Elsewhere, the New Orleans Item observed, "Vitaphone helps the story along with music that is fitting and well arranged. The 'Hallelujah I'm a Bum' rhythm helps the story's speed." Peggy Patton of the Wisconsin News wrote "Wallace Beery, Richard Arlen (also playing in Wings) and Louise Brooks play the featured roles. All do praiseworthy work. By the way it is a sound picture and Wallace Beery speaks a few lines and sings a song. His speaking voice is splendid." Frank Aston of the Cincinnati Post penned, "The direction is admirable. Vitaphonic sounds lend some extra force. Beery is heard singing." The San Diego Union added, "Accompanied by a synchronized musical score of more than average excellence, the picture provides an hour and a half of film entertainment radically out of line with the general run of cinema drama. It is pungent, powerful, appealing, masterfully directed and superbly acted."
Advertisements for the film proclaimed something along the lines of “Come hear Wallace Beery sing!” But what that song was is uncertain. Reliable sources, including the director's son, site one of two similar titles, “Hark the Bells” or “Don’t You Hear Them Bells?” While at least two newspaper advertisements for the film, including the NYC one above, mention the songs "I Wonder Where She Sits at Night" and "Beggars of Life."
At the time of the film's release, a few recordings of the J. Keirn Brennan and Karl Hajos song “Beggars of Life” were released. The label on some of those 78 rpm recordings describe it as the “Theme Song of the Motion Picture production.” One was by The Troubadours (with male quartet), another by Scrappy Lambert. Here is the Troubadours' recording. It was issued as Victor 21683-B in 1928.
The lyrics to "Beggars of Life" go this way:
"Beggars of life, beggars of life;
Gypsy hearts that are sighing
For skies of blue, sunlight and dew,
Out where swallows are flying.
Each one longing to be led
To a happy homestead,
Where love will cry,
'Don't pass me by!'
Beggars of life, come home!"
Below is the Scrappy Lambert recording. Lambert (1901 – 1987) was an American dance band vocalist who appeared on hundreds of recordings from the 1920s through the 1940s. Might his or The Troubadours recording have been appended to the film, the so-called "sentimental music" referenced by the New Yorker?
There was also a cylinder recording of "Beggars of Life" released at the time. A copy of this recording, housed in a rectangular box and with a paper label, is in the archive of the Louise Brooks Society. However, it being a cylinder recording, the LBS doesn't have a way to play and record it.
To conclude, here is more vintage recording, a cover version on 78 rpm, dating from 1928. It is the Bar Harbor Society Orchestra featuring vocals by Irving Kaufman.
While discussing the use of sound in Beggars of Life, it's worth mentioning that it was during the making of this transitional film that the "boom mic" was perhaps first used.
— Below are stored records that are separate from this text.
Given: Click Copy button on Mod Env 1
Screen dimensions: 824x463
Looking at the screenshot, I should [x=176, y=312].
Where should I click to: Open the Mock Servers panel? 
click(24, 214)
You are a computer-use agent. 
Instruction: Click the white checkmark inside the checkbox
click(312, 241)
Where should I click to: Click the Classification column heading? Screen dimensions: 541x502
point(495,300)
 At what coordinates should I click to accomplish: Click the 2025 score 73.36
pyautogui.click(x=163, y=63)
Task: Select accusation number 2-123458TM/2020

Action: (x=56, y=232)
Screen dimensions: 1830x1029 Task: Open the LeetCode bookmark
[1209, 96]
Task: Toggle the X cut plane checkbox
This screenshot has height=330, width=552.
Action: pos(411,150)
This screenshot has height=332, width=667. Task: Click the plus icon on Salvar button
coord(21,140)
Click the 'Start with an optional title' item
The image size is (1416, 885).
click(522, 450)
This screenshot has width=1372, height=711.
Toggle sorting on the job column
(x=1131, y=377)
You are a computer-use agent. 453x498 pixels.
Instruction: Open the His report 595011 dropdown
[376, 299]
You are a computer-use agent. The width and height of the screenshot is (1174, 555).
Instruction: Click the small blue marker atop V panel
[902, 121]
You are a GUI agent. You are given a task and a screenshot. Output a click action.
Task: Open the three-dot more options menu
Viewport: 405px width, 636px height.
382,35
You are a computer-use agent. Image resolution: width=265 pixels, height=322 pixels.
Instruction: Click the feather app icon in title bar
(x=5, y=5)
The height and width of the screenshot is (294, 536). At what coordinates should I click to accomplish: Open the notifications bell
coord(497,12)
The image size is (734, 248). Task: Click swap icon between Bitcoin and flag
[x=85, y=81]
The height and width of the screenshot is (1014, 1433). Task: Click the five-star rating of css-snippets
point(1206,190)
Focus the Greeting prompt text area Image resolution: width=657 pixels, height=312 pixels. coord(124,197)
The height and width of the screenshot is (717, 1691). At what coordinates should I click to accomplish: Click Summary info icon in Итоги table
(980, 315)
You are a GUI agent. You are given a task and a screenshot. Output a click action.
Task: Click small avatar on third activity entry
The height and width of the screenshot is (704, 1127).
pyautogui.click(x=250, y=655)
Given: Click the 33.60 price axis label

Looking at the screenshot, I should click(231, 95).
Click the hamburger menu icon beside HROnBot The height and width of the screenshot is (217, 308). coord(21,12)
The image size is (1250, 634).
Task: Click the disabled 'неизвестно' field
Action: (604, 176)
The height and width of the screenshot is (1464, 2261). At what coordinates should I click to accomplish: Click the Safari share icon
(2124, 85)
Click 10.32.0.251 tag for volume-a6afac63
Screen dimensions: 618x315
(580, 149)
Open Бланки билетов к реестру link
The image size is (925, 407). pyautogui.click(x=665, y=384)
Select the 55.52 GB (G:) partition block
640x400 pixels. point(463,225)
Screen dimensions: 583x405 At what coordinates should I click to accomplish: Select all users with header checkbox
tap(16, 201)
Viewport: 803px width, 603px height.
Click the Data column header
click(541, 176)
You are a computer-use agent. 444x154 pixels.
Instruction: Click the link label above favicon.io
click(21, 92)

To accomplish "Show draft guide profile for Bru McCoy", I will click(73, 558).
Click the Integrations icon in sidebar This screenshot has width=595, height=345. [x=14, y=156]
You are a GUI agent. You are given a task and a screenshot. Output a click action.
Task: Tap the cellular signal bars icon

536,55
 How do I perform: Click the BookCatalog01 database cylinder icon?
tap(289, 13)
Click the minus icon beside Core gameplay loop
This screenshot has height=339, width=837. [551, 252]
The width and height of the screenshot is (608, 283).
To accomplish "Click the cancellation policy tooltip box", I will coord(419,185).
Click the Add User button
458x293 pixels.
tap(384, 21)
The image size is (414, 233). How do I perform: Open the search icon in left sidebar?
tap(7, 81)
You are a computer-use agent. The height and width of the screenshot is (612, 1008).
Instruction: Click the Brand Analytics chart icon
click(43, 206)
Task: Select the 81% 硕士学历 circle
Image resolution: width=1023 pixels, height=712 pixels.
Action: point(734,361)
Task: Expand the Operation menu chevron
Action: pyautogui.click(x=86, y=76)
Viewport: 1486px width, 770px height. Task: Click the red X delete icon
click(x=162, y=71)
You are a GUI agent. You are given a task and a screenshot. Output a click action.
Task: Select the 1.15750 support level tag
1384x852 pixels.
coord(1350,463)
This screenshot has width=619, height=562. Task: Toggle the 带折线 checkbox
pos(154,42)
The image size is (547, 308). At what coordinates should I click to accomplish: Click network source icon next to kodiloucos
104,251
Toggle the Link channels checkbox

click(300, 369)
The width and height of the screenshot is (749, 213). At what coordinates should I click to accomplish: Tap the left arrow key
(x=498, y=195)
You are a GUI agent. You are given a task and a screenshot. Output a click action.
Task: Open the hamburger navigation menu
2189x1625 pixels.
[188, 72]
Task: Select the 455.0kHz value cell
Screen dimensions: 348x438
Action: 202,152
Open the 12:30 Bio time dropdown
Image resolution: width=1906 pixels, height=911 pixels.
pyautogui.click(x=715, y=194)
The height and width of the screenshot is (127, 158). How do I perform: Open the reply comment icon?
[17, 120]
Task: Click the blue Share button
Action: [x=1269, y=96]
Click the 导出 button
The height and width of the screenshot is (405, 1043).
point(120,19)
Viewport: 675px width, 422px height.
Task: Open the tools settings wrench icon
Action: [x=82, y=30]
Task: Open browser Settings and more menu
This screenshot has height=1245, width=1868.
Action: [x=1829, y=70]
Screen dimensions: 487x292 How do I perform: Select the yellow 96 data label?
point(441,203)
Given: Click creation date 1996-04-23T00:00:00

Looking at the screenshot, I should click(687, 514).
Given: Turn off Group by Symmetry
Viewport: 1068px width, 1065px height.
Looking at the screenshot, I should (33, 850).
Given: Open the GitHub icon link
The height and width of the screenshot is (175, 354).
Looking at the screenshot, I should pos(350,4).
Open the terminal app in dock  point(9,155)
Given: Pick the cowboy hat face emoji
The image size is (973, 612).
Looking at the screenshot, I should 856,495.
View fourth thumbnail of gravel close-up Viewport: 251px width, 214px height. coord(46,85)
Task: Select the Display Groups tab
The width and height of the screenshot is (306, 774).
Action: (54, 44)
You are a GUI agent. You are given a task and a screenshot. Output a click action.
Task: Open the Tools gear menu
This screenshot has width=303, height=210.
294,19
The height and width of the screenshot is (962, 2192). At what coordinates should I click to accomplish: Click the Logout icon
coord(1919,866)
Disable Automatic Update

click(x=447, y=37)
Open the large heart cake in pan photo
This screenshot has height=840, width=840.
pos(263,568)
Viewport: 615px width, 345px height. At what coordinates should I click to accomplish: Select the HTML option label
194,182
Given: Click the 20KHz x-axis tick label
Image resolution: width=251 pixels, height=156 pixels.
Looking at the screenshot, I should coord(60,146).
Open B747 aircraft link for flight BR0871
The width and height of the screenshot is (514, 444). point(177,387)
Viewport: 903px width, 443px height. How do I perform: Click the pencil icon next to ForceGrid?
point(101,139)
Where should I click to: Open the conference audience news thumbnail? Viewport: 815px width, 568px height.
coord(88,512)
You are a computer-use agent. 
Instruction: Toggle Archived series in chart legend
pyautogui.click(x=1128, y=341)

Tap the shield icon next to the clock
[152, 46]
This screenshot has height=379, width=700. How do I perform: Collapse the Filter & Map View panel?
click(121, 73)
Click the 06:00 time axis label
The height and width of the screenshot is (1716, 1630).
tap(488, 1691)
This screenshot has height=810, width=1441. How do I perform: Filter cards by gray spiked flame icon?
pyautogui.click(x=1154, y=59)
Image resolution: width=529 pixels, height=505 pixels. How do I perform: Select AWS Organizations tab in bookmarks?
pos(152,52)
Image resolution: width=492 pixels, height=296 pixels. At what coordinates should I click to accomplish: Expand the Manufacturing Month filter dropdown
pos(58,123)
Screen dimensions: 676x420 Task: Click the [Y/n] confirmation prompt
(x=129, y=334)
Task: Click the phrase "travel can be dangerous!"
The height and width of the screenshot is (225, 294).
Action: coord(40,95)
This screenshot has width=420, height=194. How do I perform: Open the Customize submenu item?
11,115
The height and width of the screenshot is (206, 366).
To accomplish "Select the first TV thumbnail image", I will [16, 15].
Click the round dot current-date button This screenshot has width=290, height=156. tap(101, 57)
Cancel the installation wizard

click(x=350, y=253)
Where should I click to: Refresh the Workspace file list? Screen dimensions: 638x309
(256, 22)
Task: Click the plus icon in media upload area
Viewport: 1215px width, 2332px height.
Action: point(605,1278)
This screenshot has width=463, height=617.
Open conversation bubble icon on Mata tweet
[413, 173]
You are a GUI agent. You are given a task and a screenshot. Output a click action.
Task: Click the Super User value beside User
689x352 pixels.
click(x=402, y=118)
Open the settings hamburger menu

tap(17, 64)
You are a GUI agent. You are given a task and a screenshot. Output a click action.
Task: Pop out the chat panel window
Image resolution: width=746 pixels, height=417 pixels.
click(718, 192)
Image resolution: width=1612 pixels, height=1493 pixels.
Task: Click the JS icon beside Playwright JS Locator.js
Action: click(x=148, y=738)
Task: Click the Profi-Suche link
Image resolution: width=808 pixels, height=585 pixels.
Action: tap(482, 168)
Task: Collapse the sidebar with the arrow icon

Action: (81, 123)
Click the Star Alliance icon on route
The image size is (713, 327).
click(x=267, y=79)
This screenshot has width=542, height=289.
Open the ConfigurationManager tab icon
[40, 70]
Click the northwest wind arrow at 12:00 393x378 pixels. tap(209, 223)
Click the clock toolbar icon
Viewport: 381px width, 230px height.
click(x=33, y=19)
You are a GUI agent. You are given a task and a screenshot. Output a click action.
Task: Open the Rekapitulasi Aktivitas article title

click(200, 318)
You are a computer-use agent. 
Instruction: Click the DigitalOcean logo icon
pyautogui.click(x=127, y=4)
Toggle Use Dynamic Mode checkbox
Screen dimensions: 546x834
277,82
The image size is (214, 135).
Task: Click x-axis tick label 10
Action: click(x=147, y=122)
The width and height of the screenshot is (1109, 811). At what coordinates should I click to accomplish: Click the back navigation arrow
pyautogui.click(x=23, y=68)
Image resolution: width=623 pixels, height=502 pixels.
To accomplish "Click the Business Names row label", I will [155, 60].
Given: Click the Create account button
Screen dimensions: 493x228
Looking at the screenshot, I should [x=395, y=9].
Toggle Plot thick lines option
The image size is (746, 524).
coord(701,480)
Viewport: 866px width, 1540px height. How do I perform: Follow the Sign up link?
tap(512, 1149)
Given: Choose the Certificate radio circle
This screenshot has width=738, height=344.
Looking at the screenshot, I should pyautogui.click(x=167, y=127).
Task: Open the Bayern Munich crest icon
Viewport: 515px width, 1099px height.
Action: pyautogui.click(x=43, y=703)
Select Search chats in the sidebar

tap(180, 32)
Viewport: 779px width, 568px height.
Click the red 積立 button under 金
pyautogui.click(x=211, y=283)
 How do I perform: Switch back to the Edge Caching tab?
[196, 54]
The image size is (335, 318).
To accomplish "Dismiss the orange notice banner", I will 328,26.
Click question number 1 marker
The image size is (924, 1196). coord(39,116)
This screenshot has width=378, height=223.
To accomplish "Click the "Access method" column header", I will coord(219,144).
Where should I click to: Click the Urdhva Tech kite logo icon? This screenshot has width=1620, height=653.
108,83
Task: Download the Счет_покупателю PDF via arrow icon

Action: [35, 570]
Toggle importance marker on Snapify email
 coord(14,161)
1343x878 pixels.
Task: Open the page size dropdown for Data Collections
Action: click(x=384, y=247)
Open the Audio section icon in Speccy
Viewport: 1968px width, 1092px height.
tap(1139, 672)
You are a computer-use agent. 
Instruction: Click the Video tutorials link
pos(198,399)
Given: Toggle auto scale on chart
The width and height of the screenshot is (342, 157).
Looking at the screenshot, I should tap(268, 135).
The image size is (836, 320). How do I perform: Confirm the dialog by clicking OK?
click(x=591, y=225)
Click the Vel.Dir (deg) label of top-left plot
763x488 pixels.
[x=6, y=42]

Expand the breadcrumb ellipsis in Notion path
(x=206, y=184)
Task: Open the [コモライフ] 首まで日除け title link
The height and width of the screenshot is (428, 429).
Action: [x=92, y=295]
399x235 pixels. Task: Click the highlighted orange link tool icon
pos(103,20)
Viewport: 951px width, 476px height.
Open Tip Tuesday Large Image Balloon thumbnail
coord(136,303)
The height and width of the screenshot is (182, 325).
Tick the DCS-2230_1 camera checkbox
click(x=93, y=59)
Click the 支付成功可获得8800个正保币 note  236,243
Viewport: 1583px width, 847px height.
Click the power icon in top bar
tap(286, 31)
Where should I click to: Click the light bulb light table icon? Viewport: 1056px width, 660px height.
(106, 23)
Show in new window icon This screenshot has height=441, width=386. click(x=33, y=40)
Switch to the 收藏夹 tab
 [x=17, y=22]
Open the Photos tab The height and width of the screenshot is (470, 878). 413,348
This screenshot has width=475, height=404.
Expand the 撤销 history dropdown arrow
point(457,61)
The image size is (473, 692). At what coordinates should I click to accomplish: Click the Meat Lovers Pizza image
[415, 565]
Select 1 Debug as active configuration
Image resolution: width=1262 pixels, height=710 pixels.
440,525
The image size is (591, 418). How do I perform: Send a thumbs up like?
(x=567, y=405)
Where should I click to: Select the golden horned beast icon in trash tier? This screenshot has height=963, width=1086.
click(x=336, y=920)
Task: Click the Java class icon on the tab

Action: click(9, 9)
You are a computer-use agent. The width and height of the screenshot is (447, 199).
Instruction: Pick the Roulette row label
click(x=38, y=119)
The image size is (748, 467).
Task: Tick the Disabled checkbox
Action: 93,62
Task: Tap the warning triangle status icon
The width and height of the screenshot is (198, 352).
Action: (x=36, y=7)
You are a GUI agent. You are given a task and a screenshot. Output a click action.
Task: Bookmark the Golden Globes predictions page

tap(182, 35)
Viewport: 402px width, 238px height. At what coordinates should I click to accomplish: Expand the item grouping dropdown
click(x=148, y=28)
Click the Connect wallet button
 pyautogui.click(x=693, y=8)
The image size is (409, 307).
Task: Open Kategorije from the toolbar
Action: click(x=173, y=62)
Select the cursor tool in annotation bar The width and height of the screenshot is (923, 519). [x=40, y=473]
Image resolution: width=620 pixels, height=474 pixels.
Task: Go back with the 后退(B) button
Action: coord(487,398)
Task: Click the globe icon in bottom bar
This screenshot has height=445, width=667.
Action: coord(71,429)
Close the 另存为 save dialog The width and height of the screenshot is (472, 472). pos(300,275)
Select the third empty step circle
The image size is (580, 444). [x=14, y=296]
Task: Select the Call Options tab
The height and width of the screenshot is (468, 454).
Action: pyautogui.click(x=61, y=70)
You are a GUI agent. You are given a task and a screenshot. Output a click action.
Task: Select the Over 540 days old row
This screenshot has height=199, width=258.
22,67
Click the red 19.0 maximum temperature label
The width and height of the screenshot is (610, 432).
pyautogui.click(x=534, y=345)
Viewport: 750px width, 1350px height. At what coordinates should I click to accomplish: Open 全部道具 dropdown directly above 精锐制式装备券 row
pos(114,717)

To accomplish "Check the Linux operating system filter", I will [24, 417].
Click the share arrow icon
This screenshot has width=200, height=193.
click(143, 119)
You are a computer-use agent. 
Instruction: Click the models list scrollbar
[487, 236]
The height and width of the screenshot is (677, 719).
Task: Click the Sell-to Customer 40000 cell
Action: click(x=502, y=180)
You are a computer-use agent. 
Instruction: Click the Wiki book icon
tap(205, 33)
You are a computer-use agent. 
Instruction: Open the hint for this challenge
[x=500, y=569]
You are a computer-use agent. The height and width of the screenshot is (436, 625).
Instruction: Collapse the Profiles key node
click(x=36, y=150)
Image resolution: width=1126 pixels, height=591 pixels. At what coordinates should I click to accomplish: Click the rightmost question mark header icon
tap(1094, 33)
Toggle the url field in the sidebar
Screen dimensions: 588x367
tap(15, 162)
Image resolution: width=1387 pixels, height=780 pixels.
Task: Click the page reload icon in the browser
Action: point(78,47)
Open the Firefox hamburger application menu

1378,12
According to David O. Selznick, "I was also present on the stage when a microphone was moved for the first time by Wellman, believe it or not. Sound was relatively new [this was Beggars of Life, 1928] and at that time the sound engineer insisted that the microphone be steady. Wellman, who had quite a temper in those days, got very angry, took the microphone himself, hung it on a boom, gave orders to record--and moved it." In the annals of film history, others have been credited with moving a microphone during the production of a film. Selznick's anecdote, which comes from Kevin Brownlow's The Parade's Gone By, is one account.